I just took a look at my graphs for 500 customers, mostly residential, and I'm running between 3 and 5 meg 8am to midnight.

Sam Tetherow
Sandhills Wireless

Butch Evans wrote:

On Tue, 27 Jun 2006, Travis Johnson wrote:

5GB per month is about a 28.8 dial-up connection running all month long. That equates to about 24kbps per user.

1,000 users * 24kbps = 24,000kbps / 1024 = 23Mbps (or about 1/2 of a T3) for 1,000 users. 2,000 users would be about 45Mbps.

Does my math work? I guess when you are talking about running 24 hours per day, it adds up fast.

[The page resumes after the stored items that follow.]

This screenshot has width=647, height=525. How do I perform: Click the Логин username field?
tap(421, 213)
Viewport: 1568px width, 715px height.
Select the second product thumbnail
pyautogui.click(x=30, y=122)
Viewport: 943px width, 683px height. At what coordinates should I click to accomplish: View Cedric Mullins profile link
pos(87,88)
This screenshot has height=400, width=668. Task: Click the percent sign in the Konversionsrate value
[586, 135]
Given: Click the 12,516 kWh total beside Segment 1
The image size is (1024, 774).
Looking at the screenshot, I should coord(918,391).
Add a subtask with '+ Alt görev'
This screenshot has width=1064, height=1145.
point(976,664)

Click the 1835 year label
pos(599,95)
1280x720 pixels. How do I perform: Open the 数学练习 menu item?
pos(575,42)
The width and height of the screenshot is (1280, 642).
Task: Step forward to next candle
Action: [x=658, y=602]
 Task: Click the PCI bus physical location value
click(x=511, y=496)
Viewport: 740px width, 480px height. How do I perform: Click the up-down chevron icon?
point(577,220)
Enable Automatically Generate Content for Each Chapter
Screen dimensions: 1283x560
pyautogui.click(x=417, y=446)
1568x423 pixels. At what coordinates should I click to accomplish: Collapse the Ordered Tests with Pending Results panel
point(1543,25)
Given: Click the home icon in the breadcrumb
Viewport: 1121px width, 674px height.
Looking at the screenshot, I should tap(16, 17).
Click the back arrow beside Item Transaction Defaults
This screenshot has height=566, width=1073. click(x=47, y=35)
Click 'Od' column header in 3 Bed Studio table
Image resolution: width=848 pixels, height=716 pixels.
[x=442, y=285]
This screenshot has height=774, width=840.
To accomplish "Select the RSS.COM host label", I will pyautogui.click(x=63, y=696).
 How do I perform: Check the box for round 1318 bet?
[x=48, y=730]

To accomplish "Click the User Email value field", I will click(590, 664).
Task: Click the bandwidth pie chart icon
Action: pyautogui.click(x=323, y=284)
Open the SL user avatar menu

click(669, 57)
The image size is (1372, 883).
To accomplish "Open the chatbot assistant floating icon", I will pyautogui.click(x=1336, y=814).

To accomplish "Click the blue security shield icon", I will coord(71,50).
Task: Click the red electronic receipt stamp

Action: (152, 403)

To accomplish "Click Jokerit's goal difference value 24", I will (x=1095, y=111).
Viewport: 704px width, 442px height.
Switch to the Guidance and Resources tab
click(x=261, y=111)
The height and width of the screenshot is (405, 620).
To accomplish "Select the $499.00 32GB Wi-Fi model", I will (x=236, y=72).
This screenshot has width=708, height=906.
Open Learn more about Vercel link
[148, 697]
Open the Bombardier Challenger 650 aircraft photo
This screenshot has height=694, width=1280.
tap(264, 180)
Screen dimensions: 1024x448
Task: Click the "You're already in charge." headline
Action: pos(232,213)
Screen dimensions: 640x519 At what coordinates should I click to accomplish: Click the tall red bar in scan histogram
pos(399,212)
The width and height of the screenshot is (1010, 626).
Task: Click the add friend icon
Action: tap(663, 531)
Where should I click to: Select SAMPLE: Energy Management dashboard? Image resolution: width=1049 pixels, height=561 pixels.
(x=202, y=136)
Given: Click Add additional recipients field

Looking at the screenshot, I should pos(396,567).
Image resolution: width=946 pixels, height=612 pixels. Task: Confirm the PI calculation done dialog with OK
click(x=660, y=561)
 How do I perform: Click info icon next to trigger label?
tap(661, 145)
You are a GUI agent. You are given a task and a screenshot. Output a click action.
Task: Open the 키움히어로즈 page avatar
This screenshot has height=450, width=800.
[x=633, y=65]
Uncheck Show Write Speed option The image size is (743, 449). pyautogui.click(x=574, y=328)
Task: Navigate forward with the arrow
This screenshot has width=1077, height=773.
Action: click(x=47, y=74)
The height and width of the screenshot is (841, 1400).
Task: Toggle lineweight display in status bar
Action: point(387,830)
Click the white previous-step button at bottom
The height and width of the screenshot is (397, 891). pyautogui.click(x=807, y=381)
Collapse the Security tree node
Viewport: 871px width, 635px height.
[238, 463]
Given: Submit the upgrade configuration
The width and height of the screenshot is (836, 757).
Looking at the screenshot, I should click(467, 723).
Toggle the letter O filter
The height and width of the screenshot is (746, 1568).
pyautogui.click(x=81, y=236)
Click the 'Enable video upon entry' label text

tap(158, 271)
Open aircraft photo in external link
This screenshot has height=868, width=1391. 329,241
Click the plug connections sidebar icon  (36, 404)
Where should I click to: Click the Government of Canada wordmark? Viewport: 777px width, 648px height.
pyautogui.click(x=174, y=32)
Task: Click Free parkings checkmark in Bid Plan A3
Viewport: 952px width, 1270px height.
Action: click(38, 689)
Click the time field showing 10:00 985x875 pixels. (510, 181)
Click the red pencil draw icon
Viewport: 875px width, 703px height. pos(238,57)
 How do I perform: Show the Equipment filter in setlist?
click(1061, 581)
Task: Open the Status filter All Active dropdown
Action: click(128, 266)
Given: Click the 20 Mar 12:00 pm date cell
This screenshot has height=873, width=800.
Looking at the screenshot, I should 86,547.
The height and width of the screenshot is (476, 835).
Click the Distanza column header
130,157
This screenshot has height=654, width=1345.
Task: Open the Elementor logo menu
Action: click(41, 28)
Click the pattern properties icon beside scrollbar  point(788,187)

This would be something to worry about, but bandwidth usage doesn't work like this. You'd have to figure that at least 30% of the time, there is very little bandwidth usage, so that would leave about 16 hours/day. Also, comparing a high speed (figure an average of 512k) to a 28.8 dialup is not really fair, either. For the about 70% of the time that people use bandwidth, you'd be able to safely assume that some of these users are daytime and some are nighttime users. I'd assume that they are about 75% nightime. So...75% usage would be running 5GB during about 5-6 hours/day over a 30 day period.

That is:
(5GB/30)/5 = 33meg/hour = or about 10k/sec average. multiply that by the 1000 users, and you only use about 10M during the peak time. Ok..so all of you with 1000 users, stand up! :-)

Really, there is not a good way to do this mathematically without a solid profile of your peak periods. This requires good graphing of your utilization. I'd wager that running 1000 users on a 10M pipe would get some complaints. Running 1000 users on a DS3 would probably be pretty close to full during peak usage times. Dual DS3 could run reasonably well, but that all depends on how much you allow each customer.